Push-based notifications via SSE on the worker is a reasonable v0.4, but the turn-boundary approach will cover 80% of what real-time feels like.

Conflict detection

Conflict detection deserves its own small thought because it's where this system could become genuinely better than humans collaborating.

Every PostToolUse hook fires with the file paths the tool touched — tool_input.file_path for Edit, the list for MultiEdit, the target of Write. That's already flowing through the hook handler. What's missing is:

Before the edit is accepted as a completed observation, the handler could check whether any other session currently participating in the same task holds an active claim on that file, and if so, inject a warning into the next turn's context.

Don't block the edit — in fact you shouldn't, because the claim is a social contract between agents rather than a lock. Just surface the collision the next time the agent opens its mouth.

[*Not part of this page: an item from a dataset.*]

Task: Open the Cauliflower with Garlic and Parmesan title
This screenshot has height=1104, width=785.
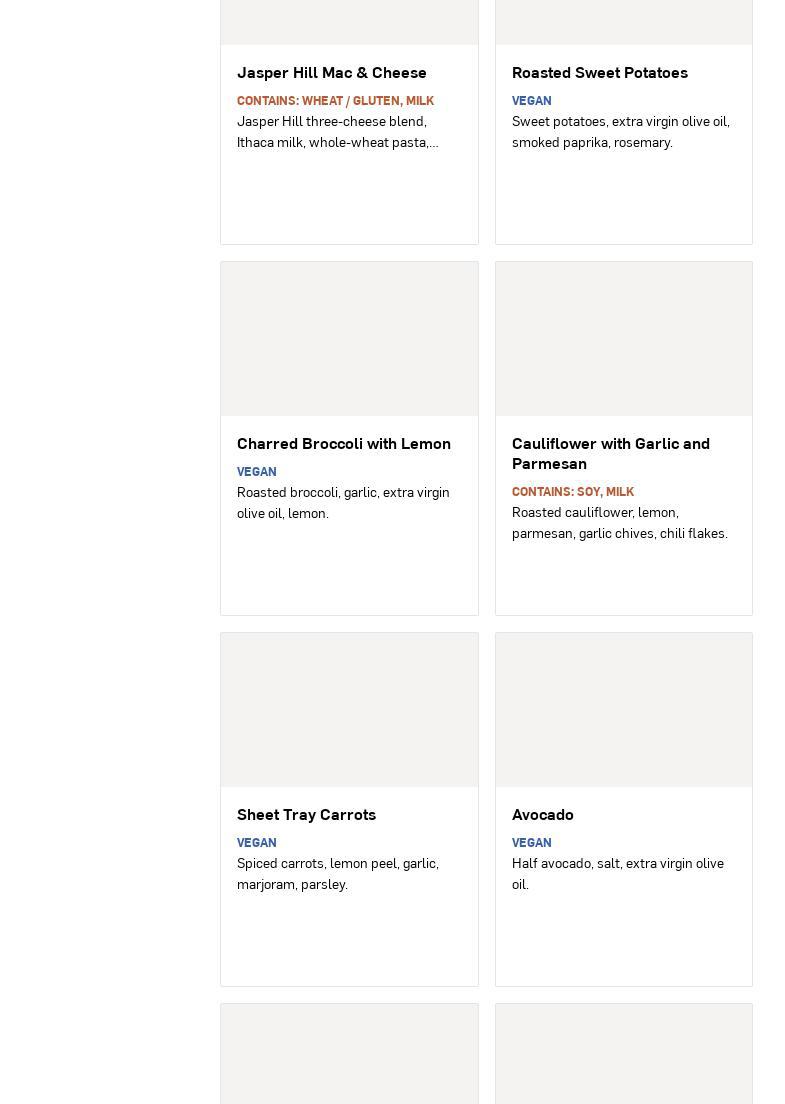Action: (x=610, y=454)
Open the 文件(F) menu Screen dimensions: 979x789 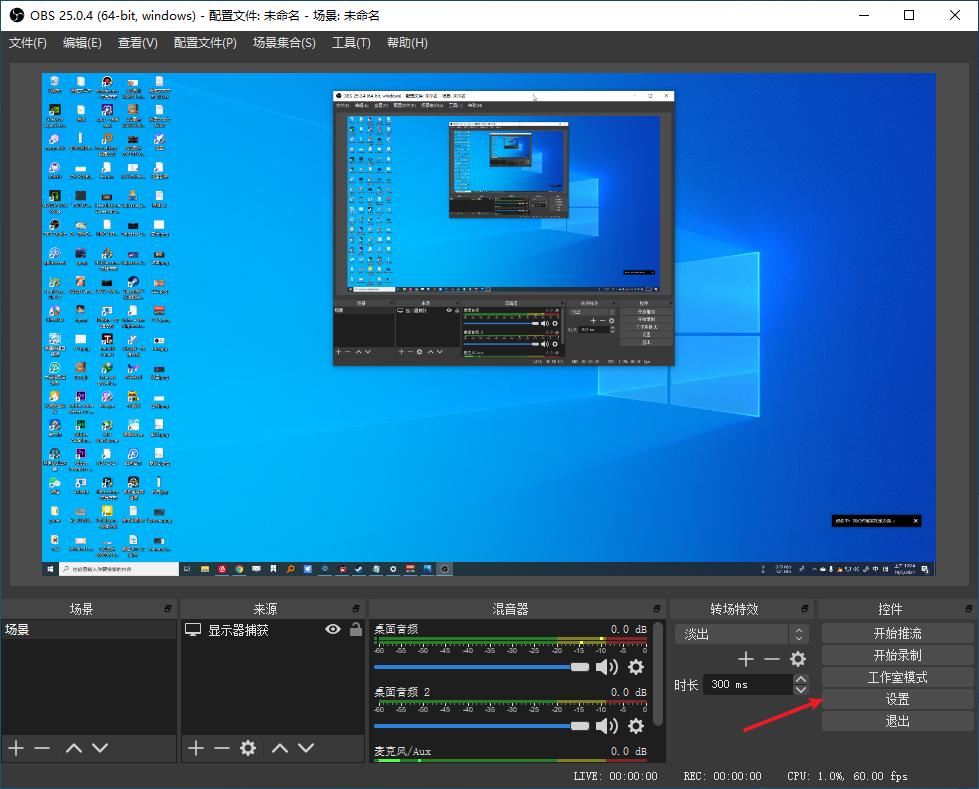pos(28,43)
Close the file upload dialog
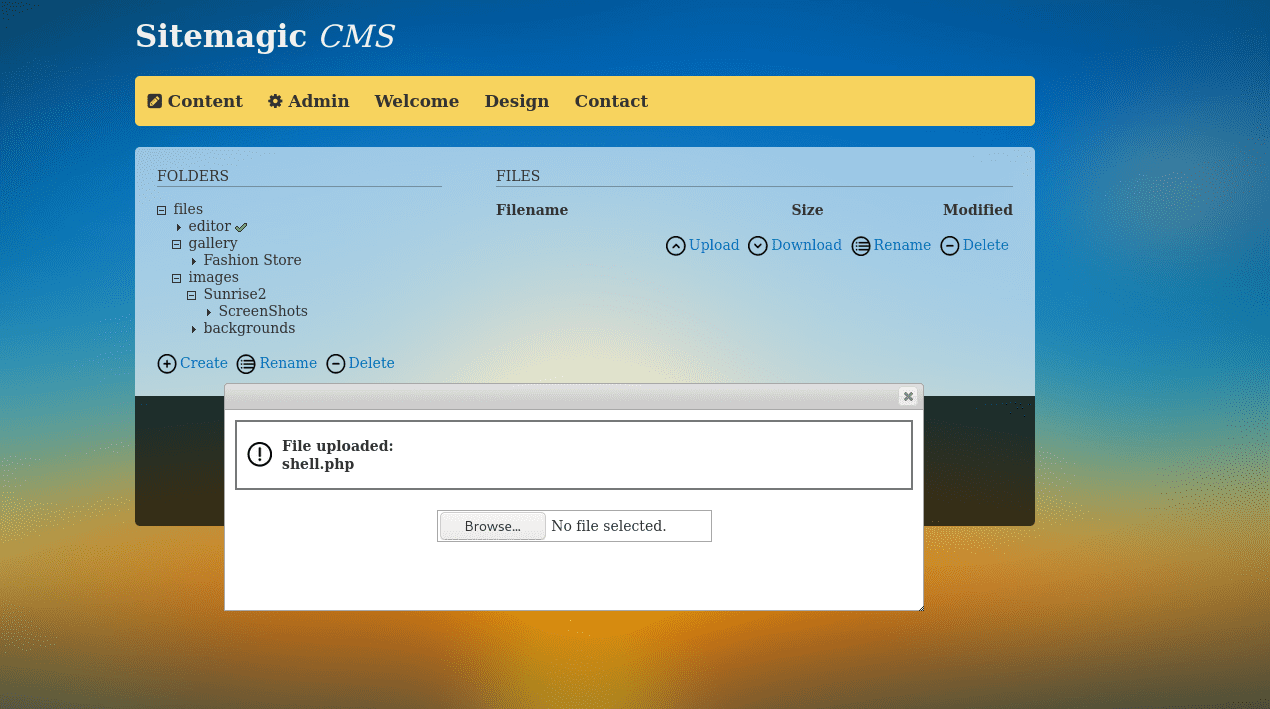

Over time, this produces the habit: agents start calling claim_file before editing because the cost of stepping on each other becomes visible. The apps/hivemind-demo app is a miniature version of this pattern, just with deterministic agents in-process rather than real ones across sessions.

Release plan

v0.3

  • tasks table and task_participants join table
  • Coordination-kind observations
  • task_post / task_timeline / task_list MCP tools
  • Auto-join on SessionStart
  • Turn-boundary new-message injection in UserPromptSubmit

Impact: converts the hivemind from a passive shared notebook into an active collaboration substrate. Roughly 500 lines of code spread across @colony/core, @colony/storage, @colony/hooks, and @colony/mcp-server.

v0.4

  • File claims and conflict warnings via PostToolUse

Impact: agents gain situational awareness rather than just shared history.

v0.5

  • SSE endpoint on the worker for push notifications
  • "Join me" primitive where one agent can explicitly invite another to the same task

Useful once it's validated that agents actually want to collaborate on the same task rather than split into non-overlapping lanes.

Beyond v0.5

Agreement protocols, voting, structured planning handed from coordinator to workers. This is where apps/hivemind-demo becomes a real design reference rather than a simulation: its Coordinator → Researcher → Builder → Reviewer → Verifier loop is a decent blueprint for what a human-initiated task might decompose into once the basic messaging layer is there.

Why this is a short path

The reason this system is closer to this than it looks is that the hardest parts are already built:

  • Shared durable store
  • Per-session identity and branch/worktree metadata
  • Hook integration across multiple IDEs
  • MCP tools wired up
  • Compression pipeline that won't blow up on chat volume
  • hivemind runtime reader that figures out which sessions are actually live

What's missing is a single new primitive — the task thread — and the tooling around it. That's a very short path from "synchronized agents" to "collaborating agents," and nothing about it fights the existing architecture.